Putin confirms position on temporary nature of requirement to repatriate, sell forex earnings

MOSCOW. Dec 14 (Interfax) - The requirement for mandatory repatriation and sale of foreign currency earnings by large Russian exporters, as implemented by the Russian presidential decree in October, are temporary, President Vladimir Putin noted, reviewing the year on live TV.

"By the way, the decree that was intended to regulate the situation with currency - this partly affects the exchange rate - it of course has played its role all the same. This is owing to the fact that there had been no need for any restrictions in previous years, because we received sufficient information from the countries where a significant volume of our exports goes," Putin said.

"We understood the movement of capital. Now we do not receive information from there, as they have closed this for us, [and] the government and the Central Bank do not see what is happening with the volumes of funds that our exporters receive from exports. The Central Bank and the government have a legitimate desire to see how rubles are accumulating, how they travel, where, [and] in what volumes. In this sense, the decree introduces elements of certain control. However, I proceed from the fact that everything will return to normal, [and] this is temporary," the president said.

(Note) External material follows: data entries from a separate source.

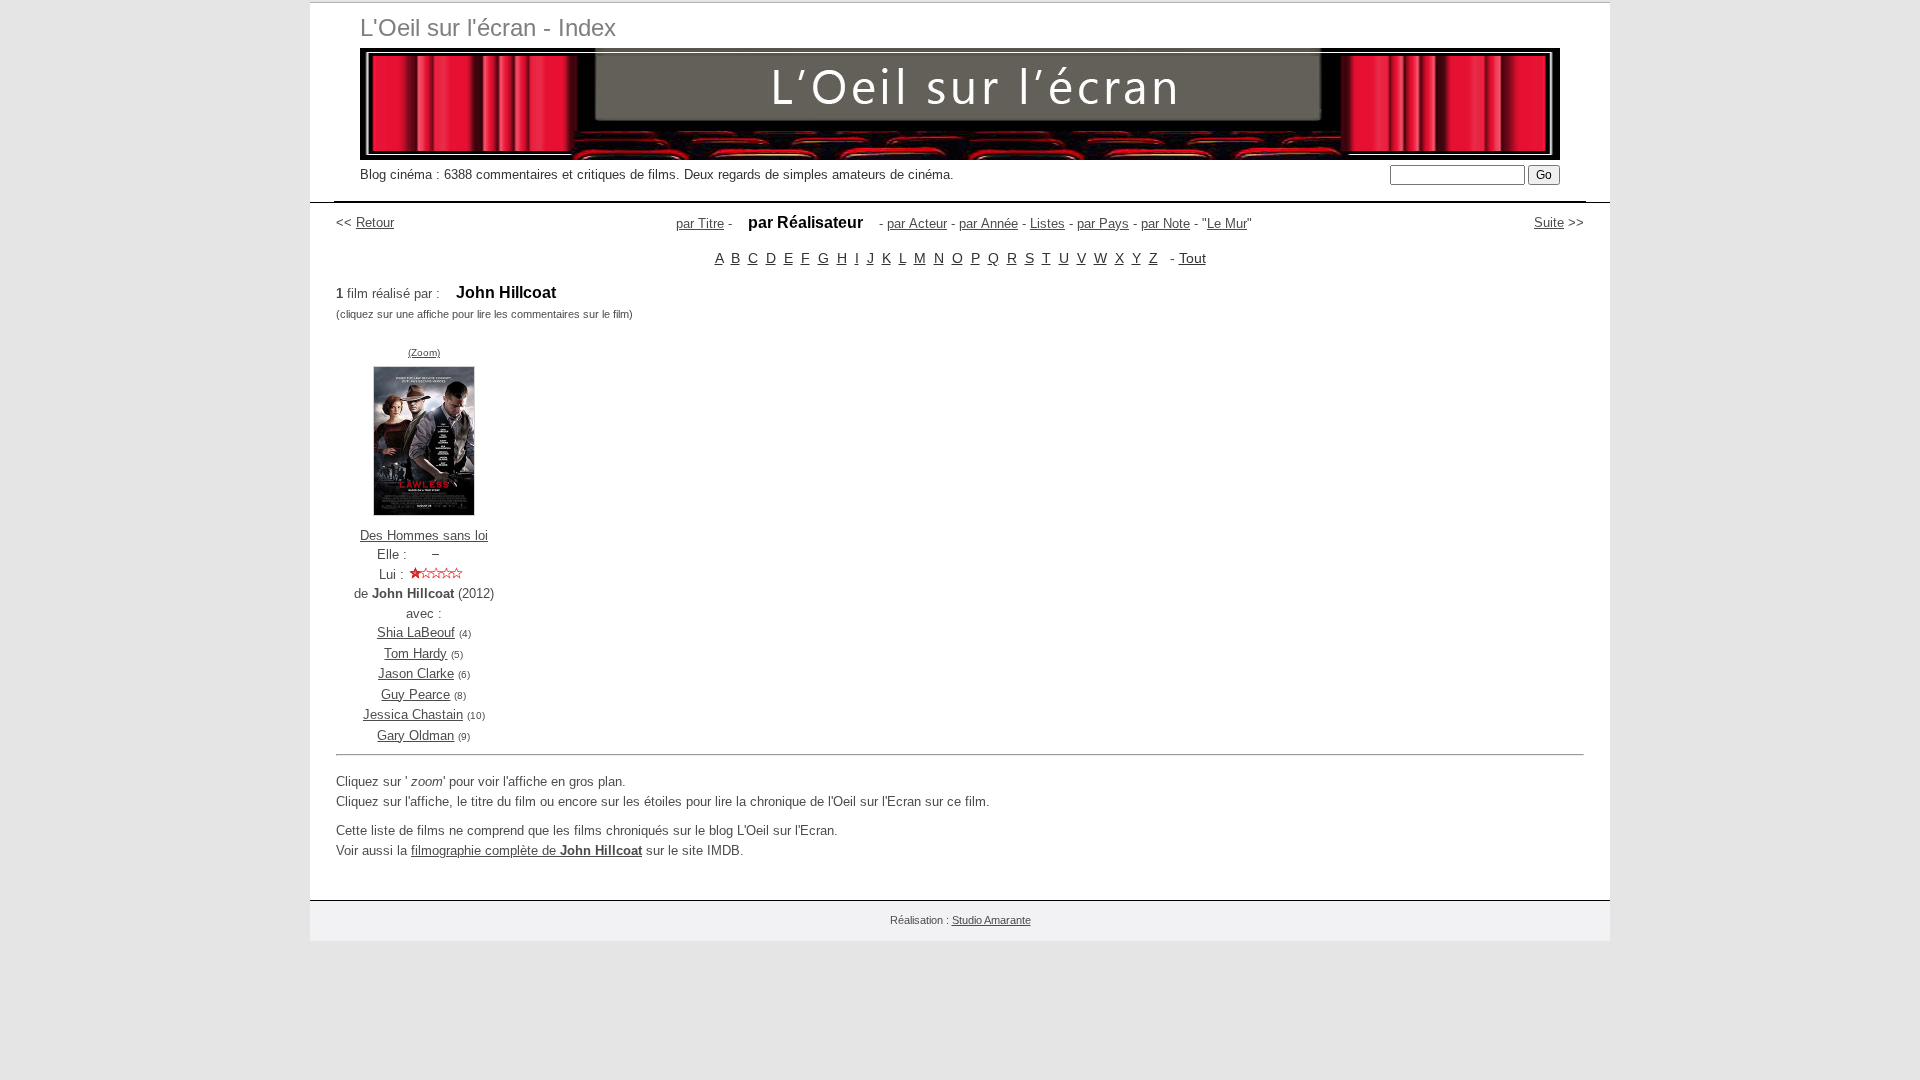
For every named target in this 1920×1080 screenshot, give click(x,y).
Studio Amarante (991, 920)
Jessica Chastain (413, 714)
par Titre (700, 223)
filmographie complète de (526, 850)
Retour (375, 222)
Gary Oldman (415, 735)
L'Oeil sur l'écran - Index (488, 27)
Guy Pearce (415, 694)
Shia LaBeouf (416, 632)
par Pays (1103, 223)
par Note (1165, 223)
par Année (988, 223)
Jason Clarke (416, 673)
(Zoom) (424, 352)
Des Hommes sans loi (424, 535)
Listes (1047, 223)
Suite (1549, 222)
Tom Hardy (415, 653)
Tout (1192, 258)
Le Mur (1227, 223)
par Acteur (917, 223)
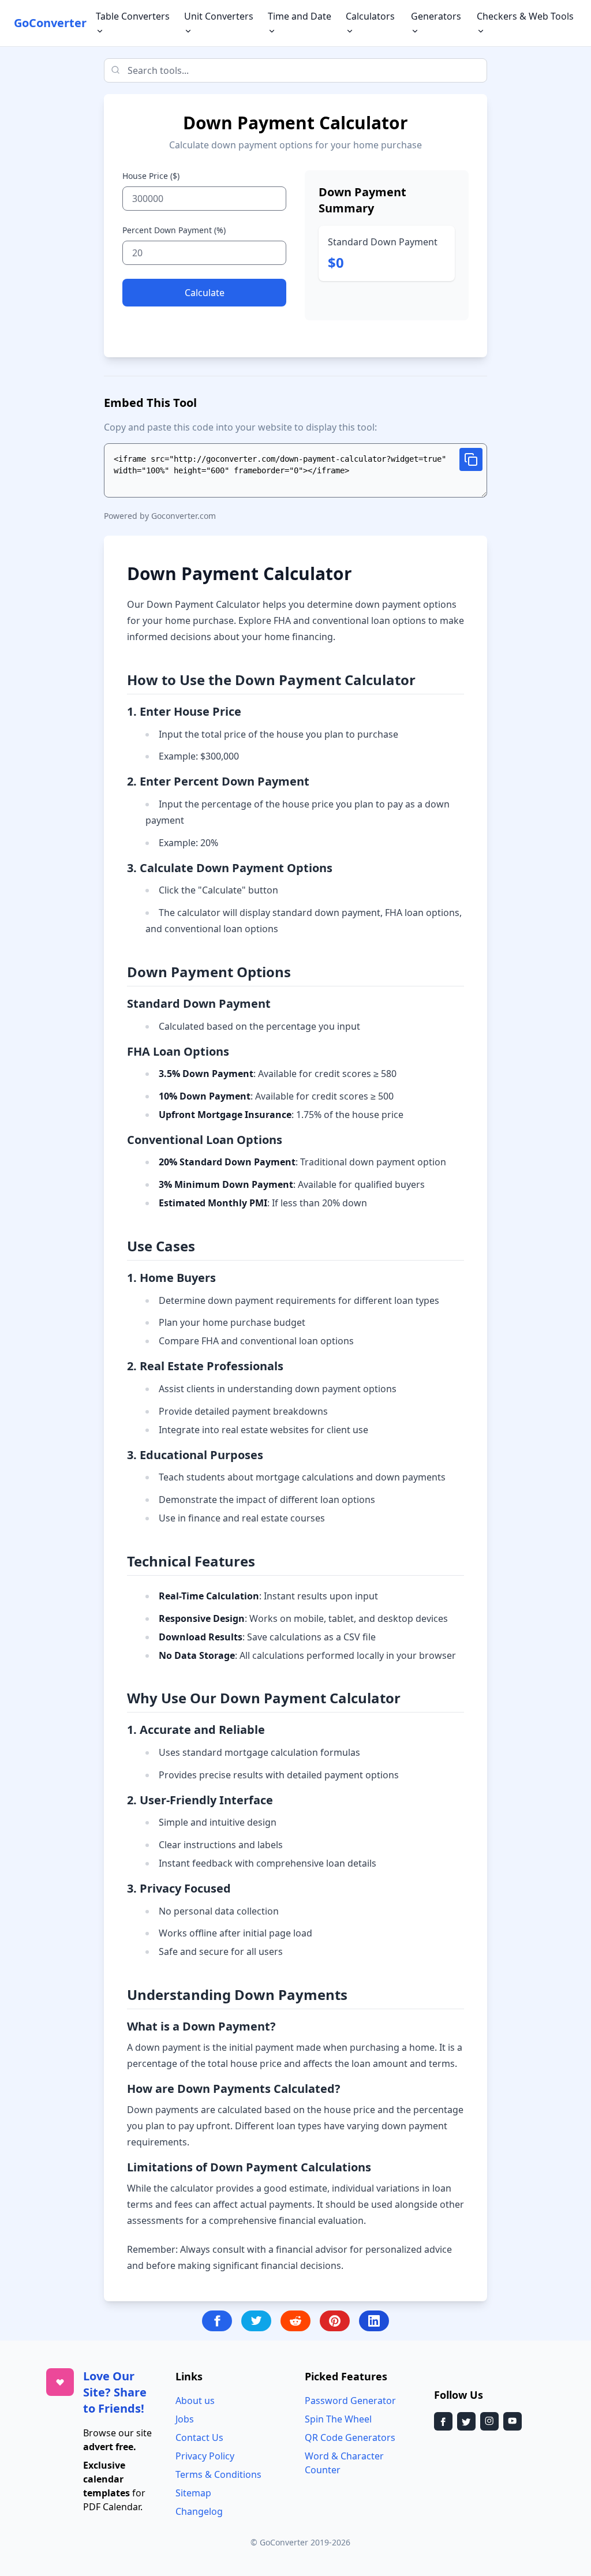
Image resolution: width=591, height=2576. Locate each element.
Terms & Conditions (218, 2474)
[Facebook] (217, 2320)
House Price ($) (150, 175)
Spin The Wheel (338, 2419)
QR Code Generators (350, 2437)
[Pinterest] (335, 2320)
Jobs (184, 2419)
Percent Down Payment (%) (174, 230)
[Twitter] (256, 2320)
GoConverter (50, 23)
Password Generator (350, 2400)
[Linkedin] (374, 2320)
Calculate (205, 292)
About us (195, 2400)
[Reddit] (295, 2320)
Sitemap (193, 2493)
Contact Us (199, 2437)
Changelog (199, 2511)
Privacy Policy (204, 2456)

In October, a presidential decree was issued, followed by a government decree, which introduced requirements for the mandatory repatriation and sale of part of foreign currency earnings for six months, until April 30, 2024. The presidential decree itself, which contains a list of the exporting companies covered by it, is classified as Eyes Only and is not published. The only reporting on it said that the list included 43 groups of companies. In accordance with the procedure approved by the government, as of October 16, within 60 days from the date of receipt of funds, companies included in the list are required to credit to their accounts in Russian banks at least 80% of all foreign currency received in accordance with the terms of their export contracts. They are also obliged to sell at least 90% of credited foreign exchange earnings on the country's domestic market within two weeks (but not less than 50% of the funds received in accordance with each export contract, within no more than 30 days from the date of receipt).

The requirements also apply to subsidiaries of companies included in the decree, including those registered abroad; however, the exporter may request an exception by applying to a subcommittee of the government's Foreign Investment Commission.

Earlier, Russian Finance Minister Anton Siluanov also noted that these measures are temporary. "I hope that the measures that were taken - we saw that they have had their results, we'll see how the situation develops further - but I am sure that the restrictions that exist today will gradually go away," he said, noting that the financial and economic bloc in the government is "fully interested" in this.

Head of the Central Bank, Elvira Nabiullina, also previously confirmed the position of the Bank of Russia, which is wary of currency restrictions (except for "mirror" restrictions and those related to money laundering and terrorism financing) and insists that they should be limited in time.